One of my favorite things about Christmas season is the sheer anticipation of watching Frank Capra's It's A Wonderful Life. Every year I watch it, and each time a different scene stands out with new significance. This time around, I was especially moved by a scene near the beginning, where George and Mary walk through the quiet streets of Bedford Falls in ill-fitting clothes after their graduation party turned into an unexpected soaking. The night is romantic, a full moon backlights the starry-eyed couple. I was struck by a particular event in this scene, and how it ultimately sets the stage for the central, moral crossroad of the film.
After Mary shies away from one of George's advances, he picks up a rock and declares his intention to shatter one of the windows in the old hotel, facetiously casting his wishes into the winds of fate just as he does with the cigarette lighter every time he enters Mr. Gower's store. "Oh no, I love that old house... so filled with romance. I'd like to live in it," Mary tries to stop him. "This old thing? I wouldn't live in it as a ghost," George retorts. They end up both throwing a rock, each accompanied by a wish. George has no secrets: he's going to travel the world, build great things, shake the dust of this crummy little town off his feet. In other words, he's wrapped up in an escapist fantasy that is totally unrelated to real life.
Mary, on the other hand, dares not speak her wish aloud, because unlike George's fantasy, her fantasy truly leaves her vulnerable. She imagines living in that very house, with George at her side, come what may. Her fantasy isn't escapist; it's practical. Mary is grounded in reality; George is out lassoing moons with his wild imagination.
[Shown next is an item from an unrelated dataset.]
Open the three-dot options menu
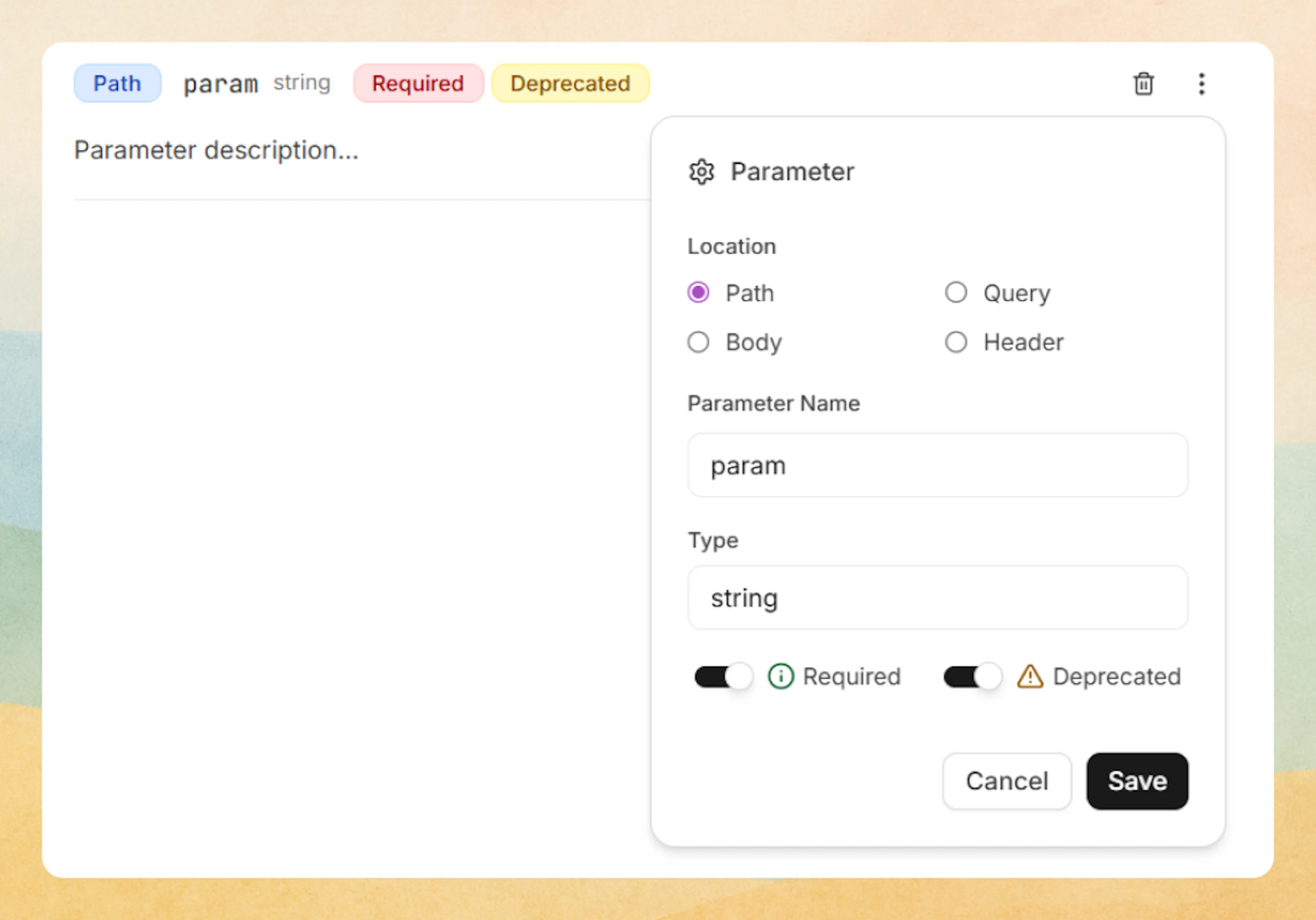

Reality is the thing that crops up again and again throughout George's life, always impeding the realization of his escapist fantasies. On one hand, his idealistic future seems almost in his grasp; on the other hand, his moral compass obliges him to meet the needs of the people in his life. Later in the film, a fun drawing of George lassoing the moon almost seems to mock his dreams and desires and he is unable to find the humor in it.
Forget Clarence: Mary Hatches is the true angel in George's life. I cried at the end of the film, just like everyone else, but what made me cry this time was the look on Mary's face in that defining moment when grace is suddenly dumped upon George's life. She looks over at George, her eyes wet and an embarrassed smile on her face as if to say, "See? THIS is all I ever wanted."
George had to go to hell and back before he could recognize what was right in front of him. The frightening thing, to me at least, is the suggestion that Pottersville, with all its glitz, music and glamour, is actually the manifestation of George's fantasies. "We serve hard drinks for men who want to get drunk fast," Pottersville-Nick tells George in the bar. Here, moral obligations are dismissed and forgotten as casually as George and Clarence are tossed out into the snow. For George, the true horror of his alternate reality is not that the people in his life no longer know him. I think the moment of true horror is his realization that THIS is what he had been chasing.
"There's no place like home," Dorothy realizes after her experiences in dream land. George can only reach the same conclusion. His reality - the relationships he has formed, the struggles he has endured, the family he's nurtured - is truly the best he can experience. In the eyes of the dreamer, this could be seen as a bitter disappointment. But in the eyes of Frank Capra (and Mary Hatches), this is what happiness is all about.
"Sentimental hogwash," Potter might scoff. Well screw you Potter. I think Mary got it right. And I'm unabashedly proud of George Bailey and his pathetic, wonderful little life.